07 June 2014

Mark Carney on capitalism eating its children

Mark Carney, Governor of the Bank of England, formerly Governor of the Bank of Canada, isn't exactly your average leftie. Indeed, bank governors tend to turn up on the opposite end of the political spectrum. Nonetheless, Mr. Carney, at a speech last week to the Conference for Inclusive Capitalism, sounded a bit like the Occupy Movement.

Linking the 2008 financial crisis and the resulting recession with absolutist beliefs in low taxes, deregulated markets and limited government intervention in the economy, he condemned what he called "unchecked market fundamentalism." His condemnation was replete with memorable quotes:
• Just like any revolution eats its children, unchecked market fundamentalism can devour the social capital essential for the long-term dynamism of capitalism itself.

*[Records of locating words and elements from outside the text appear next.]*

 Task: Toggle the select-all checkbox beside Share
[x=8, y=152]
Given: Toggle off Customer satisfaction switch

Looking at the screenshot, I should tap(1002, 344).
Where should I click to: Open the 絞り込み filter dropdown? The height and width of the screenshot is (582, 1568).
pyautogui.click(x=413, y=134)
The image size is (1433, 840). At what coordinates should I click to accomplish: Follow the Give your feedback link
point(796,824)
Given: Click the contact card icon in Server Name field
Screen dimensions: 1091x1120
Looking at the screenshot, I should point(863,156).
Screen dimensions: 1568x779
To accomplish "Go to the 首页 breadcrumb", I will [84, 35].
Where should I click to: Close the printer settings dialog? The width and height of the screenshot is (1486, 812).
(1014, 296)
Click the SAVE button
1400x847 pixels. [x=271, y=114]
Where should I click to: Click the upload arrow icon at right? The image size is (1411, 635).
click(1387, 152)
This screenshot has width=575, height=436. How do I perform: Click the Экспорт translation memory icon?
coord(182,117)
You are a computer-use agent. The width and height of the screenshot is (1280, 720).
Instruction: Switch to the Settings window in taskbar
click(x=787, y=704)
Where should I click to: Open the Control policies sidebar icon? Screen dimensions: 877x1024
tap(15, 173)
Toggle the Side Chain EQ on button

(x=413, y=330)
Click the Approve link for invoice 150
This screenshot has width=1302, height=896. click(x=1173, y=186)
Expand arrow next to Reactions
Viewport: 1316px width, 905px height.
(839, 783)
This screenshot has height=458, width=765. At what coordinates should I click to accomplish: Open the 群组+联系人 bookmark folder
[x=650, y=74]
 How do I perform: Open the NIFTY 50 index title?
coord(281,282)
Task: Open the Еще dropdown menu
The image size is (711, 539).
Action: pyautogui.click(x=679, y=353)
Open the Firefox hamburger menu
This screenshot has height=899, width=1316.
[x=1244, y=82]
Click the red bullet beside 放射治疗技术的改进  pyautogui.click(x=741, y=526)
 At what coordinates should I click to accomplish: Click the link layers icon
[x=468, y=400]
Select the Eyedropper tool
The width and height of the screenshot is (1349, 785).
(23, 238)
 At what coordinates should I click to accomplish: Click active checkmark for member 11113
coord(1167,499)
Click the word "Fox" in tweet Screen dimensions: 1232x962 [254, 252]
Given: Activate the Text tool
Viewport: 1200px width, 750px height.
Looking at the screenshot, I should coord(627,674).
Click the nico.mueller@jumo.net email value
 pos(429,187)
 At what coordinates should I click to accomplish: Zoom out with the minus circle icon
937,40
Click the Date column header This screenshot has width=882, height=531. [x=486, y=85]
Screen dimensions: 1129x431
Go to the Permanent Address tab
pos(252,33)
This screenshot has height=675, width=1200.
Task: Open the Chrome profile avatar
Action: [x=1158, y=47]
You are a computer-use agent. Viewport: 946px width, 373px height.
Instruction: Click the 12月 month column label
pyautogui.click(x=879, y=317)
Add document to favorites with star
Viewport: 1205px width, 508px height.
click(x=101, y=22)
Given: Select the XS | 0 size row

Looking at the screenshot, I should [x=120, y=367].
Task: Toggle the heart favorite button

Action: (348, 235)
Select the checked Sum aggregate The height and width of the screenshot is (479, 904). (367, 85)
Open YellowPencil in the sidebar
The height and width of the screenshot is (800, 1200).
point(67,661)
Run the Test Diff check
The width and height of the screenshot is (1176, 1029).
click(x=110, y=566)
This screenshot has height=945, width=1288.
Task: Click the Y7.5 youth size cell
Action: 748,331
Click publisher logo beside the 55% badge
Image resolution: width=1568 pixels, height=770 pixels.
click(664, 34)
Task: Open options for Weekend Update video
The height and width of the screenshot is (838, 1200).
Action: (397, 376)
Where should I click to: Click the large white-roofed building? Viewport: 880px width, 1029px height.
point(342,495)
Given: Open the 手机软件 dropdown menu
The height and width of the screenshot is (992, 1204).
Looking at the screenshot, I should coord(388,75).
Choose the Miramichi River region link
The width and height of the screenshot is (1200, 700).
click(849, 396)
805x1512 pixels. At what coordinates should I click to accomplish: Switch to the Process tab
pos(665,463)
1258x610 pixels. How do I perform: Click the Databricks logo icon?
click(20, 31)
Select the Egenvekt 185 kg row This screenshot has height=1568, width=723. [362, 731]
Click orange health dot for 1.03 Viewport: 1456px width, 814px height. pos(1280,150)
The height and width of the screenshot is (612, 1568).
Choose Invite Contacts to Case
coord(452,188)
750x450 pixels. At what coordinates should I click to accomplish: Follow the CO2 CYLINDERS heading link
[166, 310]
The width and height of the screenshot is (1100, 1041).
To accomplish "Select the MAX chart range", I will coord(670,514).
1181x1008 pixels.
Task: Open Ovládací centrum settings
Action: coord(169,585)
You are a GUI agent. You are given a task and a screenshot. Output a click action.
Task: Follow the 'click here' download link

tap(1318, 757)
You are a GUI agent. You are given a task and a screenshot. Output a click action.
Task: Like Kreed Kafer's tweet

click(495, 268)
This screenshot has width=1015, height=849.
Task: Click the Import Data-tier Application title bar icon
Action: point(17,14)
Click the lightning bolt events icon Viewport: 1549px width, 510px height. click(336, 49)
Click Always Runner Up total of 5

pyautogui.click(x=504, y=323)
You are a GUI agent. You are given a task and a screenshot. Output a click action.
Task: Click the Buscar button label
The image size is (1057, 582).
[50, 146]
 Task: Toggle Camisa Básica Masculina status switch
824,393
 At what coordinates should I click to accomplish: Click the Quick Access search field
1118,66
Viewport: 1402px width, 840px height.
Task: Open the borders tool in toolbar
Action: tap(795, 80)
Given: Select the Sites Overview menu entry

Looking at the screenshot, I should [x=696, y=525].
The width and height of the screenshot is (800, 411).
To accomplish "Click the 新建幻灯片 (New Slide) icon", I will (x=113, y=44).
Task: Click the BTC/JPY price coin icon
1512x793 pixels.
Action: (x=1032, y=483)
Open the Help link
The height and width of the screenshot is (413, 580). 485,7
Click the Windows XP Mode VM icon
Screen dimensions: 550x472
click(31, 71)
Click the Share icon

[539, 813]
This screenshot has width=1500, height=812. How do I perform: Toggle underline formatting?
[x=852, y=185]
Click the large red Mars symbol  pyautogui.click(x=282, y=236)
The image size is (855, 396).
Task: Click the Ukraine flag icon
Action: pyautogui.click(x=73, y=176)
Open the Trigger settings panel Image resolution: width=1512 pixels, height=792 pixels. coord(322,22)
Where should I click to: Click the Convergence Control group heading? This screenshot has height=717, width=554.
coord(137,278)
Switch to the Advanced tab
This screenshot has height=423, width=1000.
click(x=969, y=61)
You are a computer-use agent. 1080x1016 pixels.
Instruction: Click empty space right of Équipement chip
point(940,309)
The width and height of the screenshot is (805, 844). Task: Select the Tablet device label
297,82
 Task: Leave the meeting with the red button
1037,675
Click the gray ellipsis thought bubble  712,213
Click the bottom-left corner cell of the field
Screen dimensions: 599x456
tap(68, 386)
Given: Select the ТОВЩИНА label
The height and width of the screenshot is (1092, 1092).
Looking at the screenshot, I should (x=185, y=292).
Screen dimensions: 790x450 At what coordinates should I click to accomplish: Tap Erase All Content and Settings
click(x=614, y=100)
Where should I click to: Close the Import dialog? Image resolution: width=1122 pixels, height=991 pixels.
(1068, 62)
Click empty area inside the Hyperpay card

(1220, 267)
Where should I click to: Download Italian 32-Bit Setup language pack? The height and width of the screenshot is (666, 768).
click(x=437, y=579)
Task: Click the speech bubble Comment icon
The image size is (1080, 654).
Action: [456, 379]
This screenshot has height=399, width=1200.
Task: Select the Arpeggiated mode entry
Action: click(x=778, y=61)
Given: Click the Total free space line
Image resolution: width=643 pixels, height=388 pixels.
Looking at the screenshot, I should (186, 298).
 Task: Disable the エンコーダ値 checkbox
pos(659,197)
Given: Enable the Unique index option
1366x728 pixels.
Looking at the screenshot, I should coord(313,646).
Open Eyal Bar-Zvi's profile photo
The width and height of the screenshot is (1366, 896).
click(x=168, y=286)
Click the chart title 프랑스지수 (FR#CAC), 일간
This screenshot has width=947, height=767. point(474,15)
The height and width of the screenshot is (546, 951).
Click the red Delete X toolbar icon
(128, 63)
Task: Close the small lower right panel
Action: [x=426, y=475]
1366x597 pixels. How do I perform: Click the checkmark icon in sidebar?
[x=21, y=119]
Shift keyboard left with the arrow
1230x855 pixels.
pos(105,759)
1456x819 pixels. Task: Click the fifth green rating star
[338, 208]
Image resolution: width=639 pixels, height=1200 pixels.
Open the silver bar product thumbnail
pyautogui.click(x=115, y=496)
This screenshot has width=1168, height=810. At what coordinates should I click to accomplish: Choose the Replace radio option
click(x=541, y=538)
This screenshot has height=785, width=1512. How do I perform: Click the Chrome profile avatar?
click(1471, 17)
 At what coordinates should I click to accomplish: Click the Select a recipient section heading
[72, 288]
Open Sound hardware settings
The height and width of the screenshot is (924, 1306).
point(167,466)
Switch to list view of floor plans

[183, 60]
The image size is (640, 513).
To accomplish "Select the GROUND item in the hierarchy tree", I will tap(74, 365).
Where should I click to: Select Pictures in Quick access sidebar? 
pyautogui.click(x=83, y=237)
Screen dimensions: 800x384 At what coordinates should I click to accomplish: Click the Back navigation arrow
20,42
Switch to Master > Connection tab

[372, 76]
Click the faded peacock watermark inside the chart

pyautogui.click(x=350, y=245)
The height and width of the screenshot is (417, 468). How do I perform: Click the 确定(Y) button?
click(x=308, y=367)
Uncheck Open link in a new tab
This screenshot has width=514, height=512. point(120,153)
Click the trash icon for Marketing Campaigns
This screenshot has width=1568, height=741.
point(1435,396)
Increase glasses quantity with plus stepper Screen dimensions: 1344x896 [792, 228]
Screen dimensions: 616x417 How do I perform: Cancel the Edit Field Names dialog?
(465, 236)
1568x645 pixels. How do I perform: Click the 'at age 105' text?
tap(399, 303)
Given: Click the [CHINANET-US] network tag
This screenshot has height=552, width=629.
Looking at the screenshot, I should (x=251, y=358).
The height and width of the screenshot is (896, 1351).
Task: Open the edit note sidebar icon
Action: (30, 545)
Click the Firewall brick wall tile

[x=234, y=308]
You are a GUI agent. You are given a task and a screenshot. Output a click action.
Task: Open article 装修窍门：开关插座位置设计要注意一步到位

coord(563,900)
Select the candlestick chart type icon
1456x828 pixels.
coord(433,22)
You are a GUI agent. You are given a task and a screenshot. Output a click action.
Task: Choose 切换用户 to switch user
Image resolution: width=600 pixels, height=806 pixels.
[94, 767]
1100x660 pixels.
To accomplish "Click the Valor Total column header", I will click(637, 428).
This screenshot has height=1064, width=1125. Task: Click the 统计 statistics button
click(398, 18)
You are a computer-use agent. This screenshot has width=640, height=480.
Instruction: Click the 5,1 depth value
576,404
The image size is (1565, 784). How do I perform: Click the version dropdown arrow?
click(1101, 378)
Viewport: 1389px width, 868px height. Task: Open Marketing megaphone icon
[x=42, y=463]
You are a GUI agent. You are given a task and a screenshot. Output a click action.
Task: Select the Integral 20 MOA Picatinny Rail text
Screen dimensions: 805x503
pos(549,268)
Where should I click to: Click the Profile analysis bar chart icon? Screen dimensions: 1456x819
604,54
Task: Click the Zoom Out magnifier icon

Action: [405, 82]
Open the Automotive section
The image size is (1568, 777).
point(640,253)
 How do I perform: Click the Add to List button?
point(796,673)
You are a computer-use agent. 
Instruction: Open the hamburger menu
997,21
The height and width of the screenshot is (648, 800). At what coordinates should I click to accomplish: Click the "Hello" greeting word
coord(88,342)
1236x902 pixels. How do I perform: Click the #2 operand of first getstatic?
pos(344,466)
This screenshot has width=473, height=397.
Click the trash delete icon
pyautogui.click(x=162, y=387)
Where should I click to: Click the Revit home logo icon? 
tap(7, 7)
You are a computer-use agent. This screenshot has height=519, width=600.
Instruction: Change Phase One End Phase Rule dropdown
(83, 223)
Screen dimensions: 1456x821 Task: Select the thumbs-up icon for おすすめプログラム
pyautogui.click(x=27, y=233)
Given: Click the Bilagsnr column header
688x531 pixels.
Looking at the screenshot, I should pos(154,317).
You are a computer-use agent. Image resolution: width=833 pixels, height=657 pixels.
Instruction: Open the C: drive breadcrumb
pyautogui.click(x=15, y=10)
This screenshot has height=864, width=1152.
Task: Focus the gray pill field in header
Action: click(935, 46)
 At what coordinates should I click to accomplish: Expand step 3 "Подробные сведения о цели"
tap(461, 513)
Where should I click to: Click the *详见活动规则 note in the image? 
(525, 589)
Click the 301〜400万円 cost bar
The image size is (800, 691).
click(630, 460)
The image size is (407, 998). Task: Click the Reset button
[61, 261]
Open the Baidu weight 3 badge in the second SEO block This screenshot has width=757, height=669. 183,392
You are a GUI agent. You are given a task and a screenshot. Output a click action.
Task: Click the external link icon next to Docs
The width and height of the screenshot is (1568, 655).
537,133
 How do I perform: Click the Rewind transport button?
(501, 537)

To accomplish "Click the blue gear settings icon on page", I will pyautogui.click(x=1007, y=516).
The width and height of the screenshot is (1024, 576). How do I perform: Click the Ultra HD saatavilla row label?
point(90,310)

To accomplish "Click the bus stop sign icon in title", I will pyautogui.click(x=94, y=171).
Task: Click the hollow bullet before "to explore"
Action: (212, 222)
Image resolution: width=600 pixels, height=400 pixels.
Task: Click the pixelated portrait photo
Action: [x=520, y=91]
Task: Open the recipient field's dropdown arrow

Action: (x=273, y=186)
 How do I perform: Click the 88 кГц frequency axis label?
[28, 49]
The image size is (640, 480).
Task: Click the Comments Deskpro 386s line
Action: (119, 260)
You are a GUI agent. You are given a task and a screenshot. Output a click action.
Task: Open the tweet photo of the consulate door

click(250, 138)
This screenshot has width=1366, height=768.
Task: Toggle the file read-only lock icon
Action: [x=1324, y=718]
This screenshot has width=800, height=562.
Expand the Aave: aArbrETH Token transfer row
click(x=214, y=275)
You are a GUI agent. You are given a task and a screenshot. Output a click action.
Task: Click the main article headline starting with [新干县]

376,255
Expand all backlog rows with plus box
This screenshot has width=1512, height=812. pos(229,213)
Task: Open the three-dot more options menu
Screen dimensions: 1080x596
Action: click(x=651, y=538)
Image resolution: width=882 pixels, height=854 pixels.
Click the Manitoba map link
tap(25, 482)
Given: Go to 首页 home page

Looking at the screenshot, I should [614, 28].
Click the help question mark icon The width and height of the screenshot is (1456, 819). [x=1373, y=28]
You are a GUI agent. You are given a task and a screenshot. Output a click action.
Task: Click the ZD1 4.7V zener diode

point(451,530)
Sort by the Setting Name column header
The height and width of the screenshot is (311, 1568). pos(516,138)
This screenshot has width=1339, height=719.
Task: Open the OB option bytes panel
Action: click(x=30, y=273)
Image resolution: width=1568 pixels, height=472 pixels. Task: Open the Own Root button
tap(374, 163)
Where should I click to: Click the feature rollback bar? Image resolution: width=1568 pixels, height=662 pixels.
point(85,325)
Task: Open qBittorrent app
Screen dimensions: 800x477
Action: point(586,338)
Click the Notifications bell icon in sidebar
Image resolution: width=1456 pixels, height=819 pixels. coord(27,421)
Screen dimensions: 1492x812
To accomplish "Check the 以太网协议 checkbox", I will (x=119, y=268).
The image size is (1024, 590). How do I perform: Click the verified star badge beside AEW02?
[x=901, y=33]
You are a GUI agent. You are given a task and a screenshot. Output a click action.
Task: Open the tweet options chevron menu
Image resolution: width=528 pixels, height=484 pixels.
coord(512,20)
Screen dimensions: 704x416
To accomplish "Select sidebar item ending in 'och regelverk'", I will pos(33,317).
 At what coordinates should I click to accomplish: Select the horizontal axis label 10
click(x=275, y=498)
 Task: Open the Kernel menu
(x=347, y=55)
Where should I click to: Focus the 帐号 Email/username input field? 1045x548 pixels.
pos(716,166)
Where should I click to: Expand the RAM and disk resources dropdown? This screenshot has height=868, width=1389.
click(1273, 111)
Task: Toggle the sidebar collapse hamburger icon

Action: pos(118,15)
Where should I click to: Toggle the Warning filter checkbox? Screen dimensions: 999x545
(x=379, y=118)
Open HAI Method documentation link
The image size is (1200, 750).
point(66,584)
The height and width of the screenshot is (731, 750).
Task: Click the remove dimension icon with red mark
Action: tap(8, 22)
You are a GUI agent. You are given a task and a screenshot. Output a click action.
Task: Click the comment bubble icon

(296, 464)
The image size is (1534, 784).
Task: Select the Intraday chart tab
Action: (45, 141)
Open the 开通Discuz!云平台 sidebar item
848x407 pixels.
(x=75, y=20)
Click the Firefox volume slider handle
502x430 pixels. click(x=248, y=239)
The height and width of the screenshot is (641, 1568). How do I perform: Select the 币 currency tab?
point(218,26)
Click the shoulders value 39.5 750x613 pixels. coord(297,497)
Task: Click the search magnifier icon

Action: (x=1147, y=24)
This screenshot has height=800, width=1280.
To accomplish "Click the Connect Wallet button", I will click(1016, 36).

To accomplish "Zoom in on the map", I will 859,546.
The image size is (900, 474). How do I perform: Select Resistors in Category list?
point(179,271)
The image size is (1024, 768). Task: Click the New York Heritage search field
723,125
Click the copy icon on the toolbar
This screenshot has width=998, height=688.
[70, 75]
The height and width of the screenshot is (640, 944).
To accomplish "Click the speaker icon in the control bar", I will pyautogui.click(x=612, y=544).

• All ideologies are prone to extremes. Capitalism loses its sense of moderation when the belief in the power of the market enters the realm of faith.

• In the decade prior to the [2008] crisis ... we moved from a market economy towards a market society.
Great stuff from the governor. More evidence that those in the higher echelons of finance and industry are beginning to realize that capitalism's excesses are undermining the system itself, and a failure to contain those excesses may yet make a prophet out of Karl Marx.